Supreme Court nominee Ketanji Brown Jackson '92 testifies during her Senate Judiciary Committee confirmation hearing on Capitol Hill.
Supreme Court nominee Ketanji Brown Jackson '92 testifies during her Senate Judiciary Committee confirmation hearing on Capitol Hill. By AP Photo / Andrew Harnik
By Cara J. Chang and Isabella B. Cho, Crimson Staff Writers

UPDATED: March 24, 2022 at 12 a.m.

Supreme Court nominee Ketanji Brown Jackson ’92 said Wednesday she would recuse herself from a case challenging affirmative action at Harvard if she is confirmed to the bench before the court takes it up this fall.

Jackson, a graduate of Harvard College and Harvard Law School, will complete a six-year term on the Harvard Board of Overseers in the spring. Questioned about the potential conflict of interest on Wednesday, she said she would recuse herself from the marquee affirmative action case justices are set to hear in the fall challenging Harvard College’s race-conscious admissions policies.

“If you’re confirmed, do you intend to recuse [yourself] from this lawsuit?” Senator Ted Cruz (R-Texas) asked.

“That is my plan, senator,” Jackson said.

In January, the Supreme Court agreed to take up a pair of lawsuits challenging race-conscious admissions processes at Harvard and the University of North Carolina that could determine the fate of affirmative action policies in American higher education.

Jackson’s exchange with Cruz — which came during the third day of her marathon confirmation hearings before the Senate Judiciary Committee — marked the first time she has publicly pledged to recuse herself from the case if confirmed.

Experts are split over whether Jackson’s role on the board would warrant a recusal, with some saying her ties to Harvard — as a member of the Board of Overseers, an alumna, and a parent with a daughter in the College’s Class of 2026 — create a conflict of interest. Others argue that because she did not craft Harvard’s admissions policies, she would not have to recuse herself.

As a lower court judge, Jackson recused herself in two other cases due to her role on Harvard’s governing board.

New York University Law Professor Stephen Gillers said he was “surprised” by Jackson’s announcement. She likely felt the public would doubt her impartiality in the case, he said.

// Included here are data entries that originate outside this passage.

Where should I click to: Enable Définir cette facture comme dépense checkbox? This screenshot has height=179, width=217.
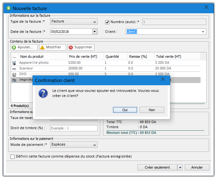click(x=13, y=156)

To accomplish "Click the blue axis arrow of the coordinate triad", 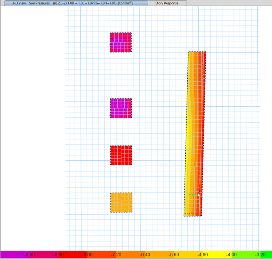I will coord(199,191).
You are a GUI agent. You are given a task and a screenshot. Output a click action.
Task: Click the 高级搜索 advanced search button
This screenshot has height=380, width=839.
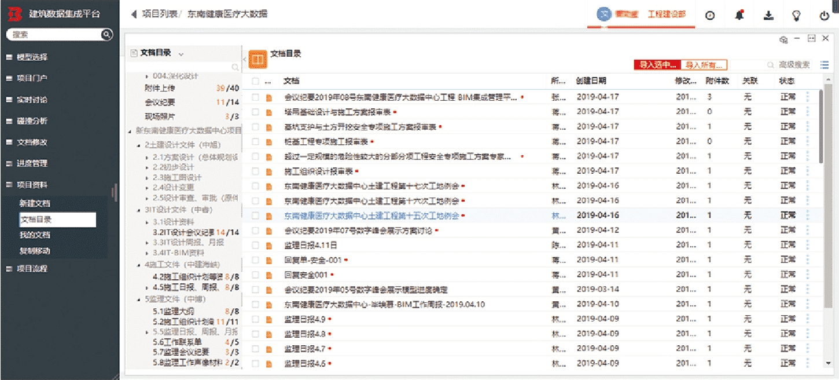tap(794, 65)
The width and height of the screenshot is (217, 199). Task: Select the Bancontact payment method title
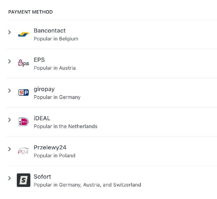(x=50, y=31)
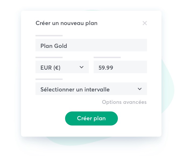Focus the Plan Gold name field
This screenshot has width=183, height=156.
[x=91, y=45]
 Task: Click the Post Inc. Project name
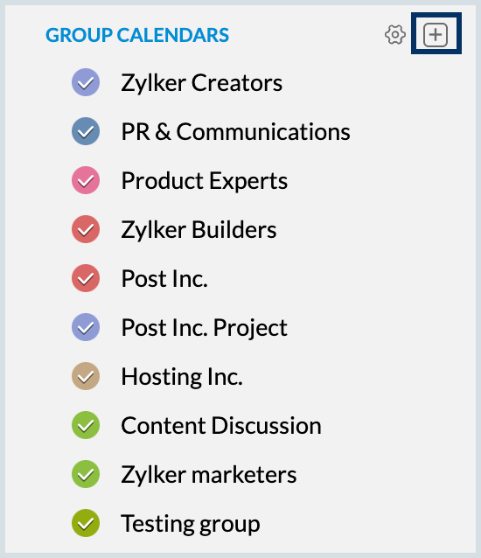coord(205,328)
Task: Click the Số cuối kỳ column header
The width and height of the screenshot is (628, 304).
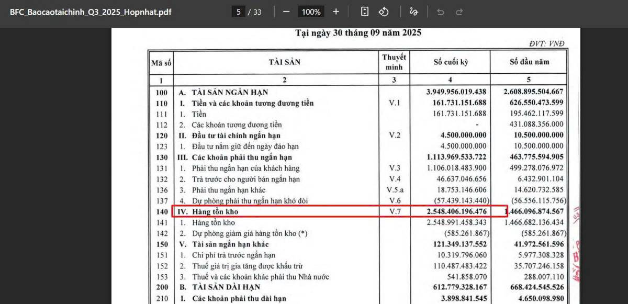Action: tap(449, 61)
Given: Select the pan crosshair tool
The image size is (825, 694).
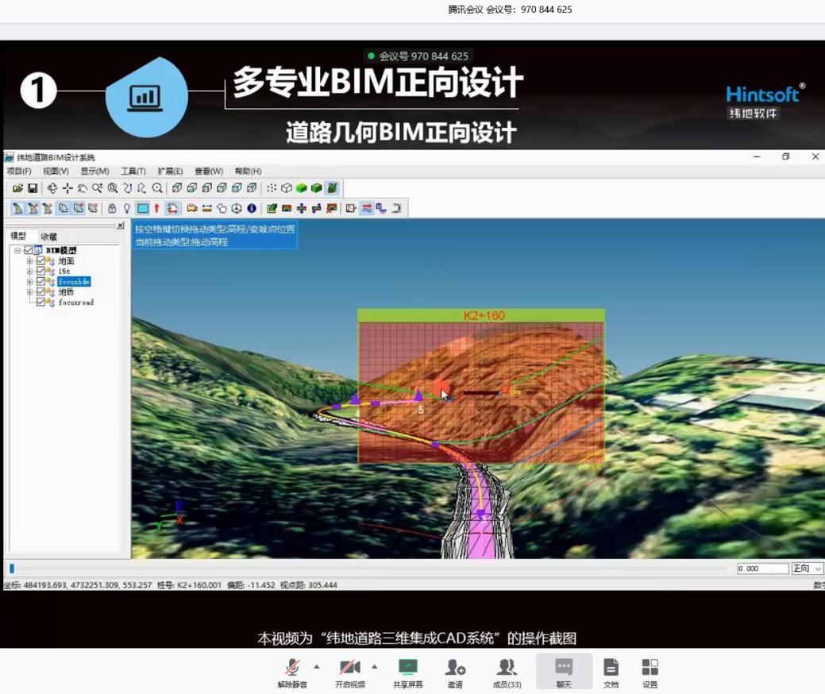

Gabe Roth, executive director of watchdog group Fix the Court, said he was surprised by how swiftly the matter was dealt with in the hearing. He added that she made “the right call” in pledging not to rule on the case.

“It tamps down any speculation,” he said. “It’s one thing that’s not hanging over her head and isn’t hanging out there in terms of more questions and news stories.”

Stetson Law professor Louis J. Virelli III said the issue displayed “the heightened role that recusal is playing in the selection process.”

“It’s evidence that recusal is here to stay as an issue in at least public perception of the court and its conduct,” Virelli said.

Experts agreed Jackson’s recusal is likely to have little impact on the outcome of the case, given the court’s six-justice conservative majority. If confirmed, Jackson would replace Justice Stephen G. Breyer, who was appointed in 1994 by President Bill Clinton.

The court will hear the Harvard lawsuit, brought by the anti-affirmative action group Students for Fair Admissions, jointly alongside a similar suit filed against UNC. During Wednesday’s hearing, Jackson did not specify whether she would rule on the UNC case.

“Any conflicts of interest present in the Harvard case are not present in the North Carolina case,” Virelli said.

Harvard Law School professor Noah R. Feldman said the court will likely decide the cases separately so Jackson can participate in the UNC case.

“Ordinarily, the justices will go to efforts to enable justices to participate in cases that they are permitted to participate in,” he said. “These cases were separately litigated, and there’s no need to join them. It’s up to the discretion of the court to decide whether cases are going to be joined or not joined.”

“If it did not happen, that would be an unprecedented example of a lack of collegiality,” Feldman added.